Background: The appropriate dose of sodium bicarbonate to prevent contrast-induced nephropathy (CIN) has not been established.

Methods And Results: To determine the efficacy of high-concentration sodium bicarbonate, 123 consecutive patients with renal dysfunction undergoing coronary angiography with/without intervention were administrated either high-concentration (group H: 833 mEq/L, n = 87) or low-concentration (group L: 160 mEq/L, n = 36) sodium bicarbonate at the rate of 3 mL/kg/h for 1 hour before the contrast exposure, and followed by 1 mL/kg/h for 7 hours. A total of 77 patients (group H, n = 54; group L, n = 23) without prophylactic continuous hemodiafiltration were analyzed in this study. Urine pH (n = 10 for each group and n = 5 for control) was increased by concentration and time-dependent manner in each group. Urine pH at 3 hours after administration of sodium bicarbonate was significantly higher in group H than group L and control (8.50 ± 0.94 vs 6.95 ± 1.17 vs 5.70 ± 0.97, respectively; P<.001).

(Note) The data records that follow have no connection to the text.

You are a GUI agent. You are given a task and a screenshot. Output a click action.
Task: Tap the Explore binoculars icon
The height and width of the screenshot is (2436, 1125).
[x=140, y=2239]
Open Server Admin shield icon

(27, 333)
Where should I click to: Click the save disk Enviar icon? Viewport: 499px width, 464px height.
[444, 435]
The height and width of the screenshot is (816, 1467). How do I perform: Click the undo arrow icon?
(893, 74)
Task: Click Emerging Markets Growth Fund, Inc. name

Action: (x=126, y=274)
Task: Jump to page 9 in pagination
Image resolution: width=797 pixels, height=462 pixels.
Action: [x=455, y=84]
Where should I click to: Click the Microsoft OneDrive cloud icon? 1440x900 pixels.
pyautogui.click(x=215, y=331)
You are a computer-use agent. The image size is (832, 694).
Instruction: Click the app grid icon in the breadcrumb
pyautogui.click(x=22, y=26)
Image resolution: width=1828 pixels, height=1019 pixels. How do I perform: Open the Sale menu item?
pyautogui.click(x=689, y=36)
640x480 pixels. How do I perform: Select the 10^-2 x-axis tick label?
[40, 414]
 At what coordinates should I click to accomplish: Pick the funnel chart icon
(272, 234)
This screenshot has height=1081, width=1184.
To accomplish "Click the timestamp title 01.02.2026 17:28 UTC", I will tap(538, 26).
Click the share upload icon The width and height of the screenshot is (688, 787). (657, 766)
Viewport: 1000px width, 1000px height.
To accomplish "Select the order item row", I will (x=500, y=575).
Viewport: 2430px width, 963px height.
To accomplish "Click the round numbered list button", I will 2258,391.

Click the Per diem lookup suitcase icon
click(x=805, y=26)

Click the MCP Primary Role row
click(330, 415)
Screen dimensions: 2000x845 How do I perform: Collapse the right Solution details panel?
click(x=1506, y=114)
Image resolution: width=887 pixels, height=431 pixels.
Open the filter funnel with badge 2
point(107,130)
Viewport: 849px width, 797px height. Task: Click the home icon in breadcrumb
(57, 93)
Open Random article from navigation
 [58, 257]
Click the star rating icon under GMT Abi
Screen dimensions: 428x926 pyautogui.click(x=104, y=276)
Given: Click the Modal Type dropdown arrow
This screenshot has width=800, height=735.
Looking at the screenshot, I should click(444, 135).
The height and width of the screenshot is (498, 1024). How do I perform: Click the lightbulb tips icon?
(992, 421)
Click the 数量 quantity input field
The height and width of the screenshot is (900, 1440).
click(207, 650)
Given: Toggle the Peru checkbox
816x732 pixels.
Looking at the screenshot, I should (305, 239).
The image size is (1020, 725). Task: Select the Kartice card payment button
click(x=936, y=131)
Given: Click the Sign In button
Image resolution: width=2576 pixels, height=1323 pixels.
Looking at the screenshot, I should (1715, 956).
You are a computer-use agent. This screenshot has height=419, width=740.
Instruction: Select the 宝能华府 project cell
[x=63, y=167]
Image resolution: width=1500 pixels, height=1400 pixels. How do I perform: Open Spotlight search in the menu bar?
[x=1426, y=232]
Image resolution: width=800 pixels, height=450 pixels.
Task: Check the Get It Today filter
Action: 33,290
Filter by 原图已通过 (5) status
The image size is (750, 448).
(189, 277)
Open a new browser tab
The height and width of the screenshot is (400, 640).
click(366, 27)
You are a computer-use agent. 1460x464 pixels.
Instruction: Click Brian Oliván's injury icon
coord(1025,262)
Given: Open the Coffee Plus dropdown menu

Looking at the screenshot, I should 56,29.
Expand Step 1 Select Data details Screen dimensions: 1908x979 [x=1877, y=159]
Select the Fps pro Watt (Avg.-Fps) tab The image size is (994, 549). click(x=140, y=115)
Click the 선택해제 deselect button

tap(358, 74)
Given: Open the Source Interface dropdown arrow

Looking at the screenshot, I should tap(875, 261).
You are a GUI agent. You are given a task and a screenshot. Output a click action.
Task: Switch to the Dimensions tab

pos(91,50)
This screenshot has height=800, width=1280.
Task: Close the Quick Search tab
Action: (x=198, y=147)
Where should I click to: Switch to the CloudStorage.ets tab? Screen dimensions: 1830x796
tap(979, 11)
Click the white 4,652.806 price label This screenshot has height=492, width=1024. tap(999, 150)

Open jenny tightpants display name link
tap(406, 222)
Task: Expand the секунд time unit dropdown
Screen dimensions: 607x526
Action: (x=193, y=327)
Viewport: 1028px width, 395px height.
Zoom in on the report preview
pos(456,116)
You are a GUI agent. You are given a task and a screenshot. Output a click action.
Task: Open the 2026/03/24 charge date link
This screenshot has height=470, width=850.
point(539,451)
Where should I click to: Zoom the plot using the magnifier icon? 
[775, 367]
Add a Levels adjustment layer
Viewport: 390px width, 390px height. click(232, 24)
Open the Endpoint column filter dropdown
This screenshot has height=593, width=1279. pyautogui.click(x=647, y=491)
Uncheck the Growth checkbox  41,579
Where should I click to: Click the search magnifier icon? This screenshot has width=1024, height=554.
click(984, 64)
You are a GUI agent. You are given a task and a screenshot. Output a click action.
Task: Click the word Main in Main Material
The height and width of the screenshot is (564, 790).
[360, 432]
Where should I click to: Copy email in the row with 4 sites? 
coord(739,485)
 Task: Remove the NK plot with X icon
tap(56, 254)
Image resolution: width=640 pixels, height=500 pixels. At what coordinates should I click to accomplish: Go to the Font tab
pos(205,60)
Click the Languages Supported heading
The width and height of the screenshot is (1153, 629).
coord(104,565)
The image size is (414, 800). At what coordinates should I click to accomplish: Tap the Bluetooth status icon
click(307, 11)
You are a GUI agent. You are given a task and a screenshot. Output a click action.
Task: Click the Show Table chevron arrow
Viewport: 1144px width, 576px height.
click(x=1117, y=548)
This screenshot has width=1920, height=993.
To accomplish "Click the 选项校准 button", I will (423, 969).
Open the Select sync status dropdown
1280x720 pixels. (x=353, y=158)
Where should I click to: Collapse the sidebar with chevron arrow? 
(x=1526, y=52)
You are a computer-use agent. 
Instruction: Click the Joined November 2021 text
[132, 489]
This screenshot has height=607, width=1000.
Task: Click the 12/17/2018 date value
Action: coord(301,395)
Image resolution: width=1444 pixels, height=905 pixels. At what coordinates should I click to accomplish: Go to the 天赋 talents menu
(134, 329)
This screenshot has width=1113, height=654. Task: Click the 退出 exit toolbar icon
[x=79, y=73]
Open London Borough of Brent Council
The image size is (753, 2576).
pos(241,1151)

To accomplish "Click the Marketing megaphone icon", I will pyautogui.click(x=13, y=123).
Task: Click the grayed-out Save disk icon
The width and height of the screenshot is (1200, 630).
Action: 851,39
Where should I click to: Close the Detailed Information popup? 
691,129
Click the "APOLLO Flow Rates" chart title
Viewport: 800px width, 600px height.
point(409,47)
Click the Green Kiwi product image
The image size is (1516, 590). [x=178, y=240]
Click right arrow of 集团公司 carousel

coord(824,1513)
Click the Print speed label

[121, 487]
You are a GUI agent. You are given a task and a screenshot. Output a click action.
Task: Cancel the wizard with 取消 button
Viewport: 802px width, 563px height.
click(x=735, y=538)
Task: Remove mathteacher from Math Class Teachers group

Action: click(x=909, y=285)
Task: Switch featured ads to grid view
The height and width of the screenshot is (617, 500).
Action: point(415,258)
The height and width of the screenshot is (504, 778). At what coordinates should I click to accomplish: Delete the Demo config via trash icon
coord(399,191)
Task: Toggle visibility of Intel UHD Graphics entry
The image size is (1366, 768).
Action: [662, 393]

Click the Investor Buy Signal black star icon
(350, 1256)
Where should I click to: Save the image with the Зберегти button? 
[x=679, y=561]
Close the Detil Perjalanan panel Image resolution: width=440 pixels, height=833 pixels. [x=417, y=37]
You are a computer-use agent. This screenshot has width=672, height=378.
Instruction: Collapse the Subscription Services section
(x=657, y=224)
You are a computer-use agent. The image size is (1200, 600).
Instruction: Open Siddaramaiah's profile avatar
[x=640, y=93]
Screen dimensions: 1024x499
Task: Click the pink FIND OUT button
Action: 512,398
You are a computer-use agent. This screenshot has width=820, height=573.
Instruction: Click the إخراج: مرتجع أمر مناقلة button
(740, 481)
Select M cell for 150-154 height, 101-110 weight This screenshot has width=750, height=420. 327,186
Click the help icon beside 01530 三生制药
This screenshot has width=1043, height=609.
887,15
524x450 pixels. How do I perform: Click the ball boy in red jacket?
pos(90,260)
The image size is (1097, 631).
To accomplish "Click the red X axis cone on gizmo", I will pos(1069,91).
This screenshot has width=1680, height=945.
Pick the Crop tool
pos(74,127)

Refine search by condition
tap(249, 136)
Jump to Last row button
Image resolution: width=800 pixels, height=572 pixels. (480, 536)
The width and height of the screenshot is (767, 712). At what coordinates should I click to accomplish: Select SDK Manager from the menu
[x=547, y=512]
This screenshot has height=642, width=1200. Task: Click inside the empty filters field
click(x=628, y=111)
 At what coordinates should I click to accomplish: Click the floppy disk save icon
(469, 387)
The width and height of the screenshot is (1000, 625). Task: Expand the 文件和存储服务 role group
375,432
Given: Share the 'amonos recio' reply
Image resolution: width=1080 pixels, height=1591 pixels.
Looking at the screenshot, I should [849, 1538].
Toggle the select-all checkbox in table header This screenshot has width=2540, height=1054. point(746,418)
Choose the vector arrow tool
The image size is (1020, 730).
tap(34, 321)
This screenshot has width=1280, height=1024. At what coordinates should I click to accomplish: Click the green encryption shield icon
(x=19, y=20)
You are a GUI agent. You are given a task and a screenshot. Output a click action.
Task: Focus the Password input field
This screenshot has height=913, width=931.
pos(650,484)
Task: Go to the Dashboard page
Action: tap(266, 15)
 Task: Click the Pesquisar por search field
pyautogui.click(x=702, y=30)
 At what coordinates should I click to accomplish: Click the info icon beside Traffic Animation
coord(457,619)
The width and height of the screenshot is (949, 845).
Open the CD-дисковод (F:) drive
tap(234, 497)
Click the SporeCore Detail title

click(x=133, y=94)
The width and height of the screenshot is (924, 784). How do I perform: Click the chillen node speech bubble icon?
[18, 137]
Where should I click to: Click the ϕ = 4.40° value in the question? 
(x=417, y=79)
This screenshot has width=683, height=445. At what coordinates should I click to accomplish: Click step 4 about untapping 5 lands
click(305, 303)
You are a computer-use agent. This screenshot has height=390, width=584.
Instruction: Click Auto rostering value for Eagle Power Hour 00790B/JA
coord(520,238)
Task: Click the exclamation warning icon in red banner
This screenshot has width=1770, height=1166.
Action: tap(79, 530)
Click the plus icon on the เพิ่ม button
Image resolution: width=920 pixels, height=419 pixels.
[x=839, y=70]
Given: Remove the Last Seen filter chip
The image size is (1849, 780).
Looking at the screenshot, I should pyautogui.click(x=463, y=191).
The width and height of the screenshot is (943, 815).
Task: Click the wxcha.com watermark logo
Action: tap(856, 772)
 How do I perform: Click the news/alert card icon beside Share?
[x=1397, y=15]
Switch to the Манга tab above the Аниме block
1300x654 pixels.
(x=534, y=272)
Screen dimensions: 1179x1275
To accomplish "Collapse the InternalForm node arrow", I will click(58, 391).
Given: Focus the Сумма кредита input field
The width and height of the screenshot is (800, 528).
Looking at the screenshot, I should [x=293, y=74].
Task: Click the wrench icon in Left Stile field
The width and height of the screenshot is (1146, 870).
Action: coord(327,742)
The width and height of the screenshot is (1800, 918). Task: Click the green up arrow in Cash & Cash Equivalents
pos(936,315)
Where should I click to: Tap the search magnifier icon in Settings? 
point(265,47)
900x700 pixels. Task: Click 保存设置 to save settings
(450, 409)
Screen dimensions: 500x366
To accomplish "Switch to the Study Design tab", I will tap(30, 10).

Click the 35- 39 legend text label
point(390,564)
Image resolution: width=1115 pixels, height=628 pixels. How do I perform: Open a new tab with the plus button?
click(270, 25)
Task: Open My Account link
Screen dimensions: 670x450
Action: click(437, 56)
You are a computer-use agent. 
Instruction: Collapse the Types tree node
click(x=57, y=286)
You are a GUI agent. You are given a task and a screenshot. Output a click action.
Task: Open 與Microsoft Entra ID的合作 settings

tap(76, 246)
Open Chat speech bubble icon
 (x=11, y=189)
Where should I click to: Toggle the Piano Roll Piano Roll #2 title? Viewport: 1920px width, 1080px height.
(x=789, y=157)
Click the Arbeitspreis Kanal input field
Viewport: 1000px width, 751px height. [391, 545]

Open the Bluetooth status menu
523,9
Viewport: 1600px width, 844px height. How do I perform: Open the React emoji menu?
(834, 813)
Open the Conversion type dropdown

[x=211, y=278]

Incidence of CIN (0% vs 17.3%; P=.005) was lower in group H than group L. Percent change in creatinine within 48 hours was significantly lower in group H than group L (-2.65 ± 9.83% vs 9.14 ± 14.0%; P=.001). Percent change in estimated glomerular filtration rate within 48 hours was significantly higher in group H than group L (3.97 ± 11.8 vs -7.43 ± 13.3; P<.001).

Conclusion: Administration of a higher concentration of sodium bicarbonate was more effective for urine alkalization and prevention of CIN.